With its combination of workplace sitcom and social activism, “Barbershop: The Next Cut” feels more like a binge-viewing of multiple episodes of a TV series than a movie, but even on that level, it’s a show worth watching.

Set in a combination barber shop/beauty salon in Chicago’s South Side, the titular venue’s status as a neighborhood sounding post and community meeting place provides context for the film’s speechier moments about gun violence and self-sufficiency, while the colliding of familiar comedic characters – this is the third “Barbershop” movie, fourth if you count the “Beauty Shop” spinoff – brings the laughs.

Spike Lee took a much less prosaic look at Chicago’s gang violence in last year’s challenging “Chi-Raq,” but this more straightforward presentation will probably find more traction among mainstream audiences. Like much of Lee’s work – “Next Cut” was actually directed by the auteur’s cousin, Malcolm D. Lee (“The Best Man Holiday”) – this new comedy simultaneously addresses concerns of a black audience while allowing white viewers to feel privy to conversations they might not otherwise get to hear.

The ripple effect of neighborhood violence is felt every day by shop owners Calvin (Ice Cube) and Angie (Regina Hall) and their staff, whether it’s the periodic sound of gunfire, the lack of foot traffic on their block, or the perils of accidentally booking simultaneous salon appointments for rival gang leaders. And while Calvin is a second-generation small business owner, he’s seriously considering pulling up stakes to move his shop to a safer locale on the north side of town, making efforts in that direction without bothering to consult with Angie.

Calvin’s son Jalen (Michael Rainey Jr., “Orange is the New Black”) seems to be drifting toward getting involved with gangs himself, and the city council is threatening to limit traffic flow into the South Side, effectively walling off the neighborhood from the rest of the city, so Calvin takes matters into his own hands, declaring a 48-hour truce in the neighborhood and offering free haircuts for one weekend in an attempt to fix matters.

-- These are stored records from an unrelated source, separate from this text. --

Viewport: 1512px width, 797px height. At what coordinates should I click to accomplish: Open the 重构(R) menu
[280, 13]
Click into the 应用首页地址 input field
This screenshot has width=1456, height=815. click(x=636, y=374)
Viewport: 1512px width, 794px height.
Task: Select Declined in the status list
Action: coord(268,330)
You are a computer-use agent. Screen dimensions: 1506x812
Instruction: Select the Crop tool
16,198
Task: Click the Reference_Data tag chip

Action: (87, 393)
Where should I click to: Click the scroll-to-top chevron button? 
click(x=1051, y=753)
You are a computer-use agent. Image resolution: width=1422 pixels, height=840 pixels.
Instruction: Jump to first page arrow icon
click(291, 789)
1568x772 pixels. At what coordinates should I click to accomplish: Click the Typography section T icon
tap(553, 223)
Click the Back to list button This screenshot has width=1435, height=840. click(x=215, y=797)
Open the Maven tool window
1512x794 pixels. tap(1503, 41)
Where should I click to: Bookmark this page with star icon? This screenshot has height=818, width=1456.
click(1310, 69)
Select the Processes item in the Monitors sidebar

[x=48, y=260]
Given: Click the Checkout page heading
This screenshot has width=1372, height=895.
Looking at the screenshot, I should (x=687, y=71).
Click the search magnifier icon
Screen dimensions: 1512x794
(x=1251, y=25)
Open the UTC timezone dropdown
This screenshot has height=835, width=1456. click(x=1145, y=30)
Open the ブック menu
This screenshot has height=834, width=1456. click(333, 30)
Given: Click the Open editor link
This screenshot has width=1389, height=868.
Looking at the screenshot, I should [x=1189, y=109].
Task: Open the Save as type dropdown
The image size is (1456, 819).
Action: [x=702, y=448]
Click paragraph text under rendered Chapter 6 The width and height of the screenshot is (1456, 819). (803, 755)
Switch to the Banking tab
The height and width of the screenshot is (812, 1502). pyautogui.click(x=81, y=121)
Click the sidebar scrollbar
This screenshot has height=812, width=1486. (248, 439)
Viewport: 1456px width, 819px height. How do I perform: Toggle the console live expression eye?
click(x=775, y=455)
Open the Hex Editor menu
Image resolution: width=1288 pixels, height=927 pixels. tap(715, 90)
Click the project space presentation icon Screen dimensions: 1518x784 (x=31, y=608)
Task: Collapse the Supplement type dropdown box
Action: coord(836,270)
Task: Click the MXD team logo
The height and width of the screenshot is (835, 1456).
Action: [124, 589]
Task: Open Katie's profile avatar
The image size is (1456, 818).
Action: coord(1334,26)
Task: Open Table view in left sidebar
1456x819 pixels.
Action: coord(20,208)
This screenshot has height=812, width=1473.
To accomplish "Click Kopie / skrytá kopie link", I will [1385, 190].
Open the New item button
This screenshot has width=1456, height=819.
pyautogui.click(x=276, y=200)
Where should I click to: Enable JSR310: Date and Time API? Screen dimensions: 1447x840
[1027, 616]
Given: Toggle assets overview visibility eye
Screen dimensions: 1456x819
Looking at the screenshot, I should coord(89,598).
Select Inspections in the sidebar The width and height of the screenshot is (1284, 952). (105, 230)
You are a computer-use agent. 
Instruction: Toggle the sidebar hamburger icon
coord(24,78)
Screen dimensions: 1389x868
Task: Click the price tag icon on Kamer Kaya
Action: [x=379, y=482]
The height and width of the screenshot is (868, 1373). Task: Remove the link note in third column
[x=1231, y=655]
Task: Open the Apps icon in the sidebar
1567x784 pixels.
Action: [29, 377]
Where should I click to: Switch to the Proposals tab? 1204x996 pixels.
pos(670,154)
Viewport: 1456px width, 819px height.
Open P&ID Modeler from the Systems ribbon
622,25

BTNC_minajFor all the talk of politics and violence, “Barbershop: The Next Cut” focuses mainly on the laughs and on the ensemble, from the malapropisms of old-timer Eddie (Cedric the Entertainer) to the attempts of sexy stylist Draya (Nicki Minaj) to inveigle herself into the marital discord of Rashad (Common) and Terri (Eve). (Minaj, it should be noted, demonstrates real comic chops here, even while cinematographer Greg Gardiner films her prodigious derrière like the monolith in “2001.”)

Screenwriters Kenya Barris (“Black-ish”) and Tracy Oliver provide plenty of one-liners for a talented cast, which includes J.B. Smoove as wheeler-dealer One-Stop, Utkarsh Ambudkar as the Indian haircutter Raja (whose most popular male haircut is “the Lupita”) and scene-stealer Lamorne Morris as the nerdy Jerrod. The script has its flaws, though, particularly one character who’s very obviously a Chekhov’s gun – or, in this case, a Chekhov’s target.

Given how little the talented Hall gets to do here, it’s frustrating how quickly Angie forgives Calvin for his attempts to yank a business that she co-owns out from under her, and the running gag bout how everyone in the shop thinks that Jerrod is gay falls particularly flat. (And if the point of the 48-hour truce is to bring press attention to the beleaguered south side, why do no TV cameras show up until the weekend is almost over?)

Ultimately, however, “Barbershop: The Final Cut” attempts a tricky balance between wacky comedy and real-world concerns, and the result is a layered cut that looks pretty good in both mirrors.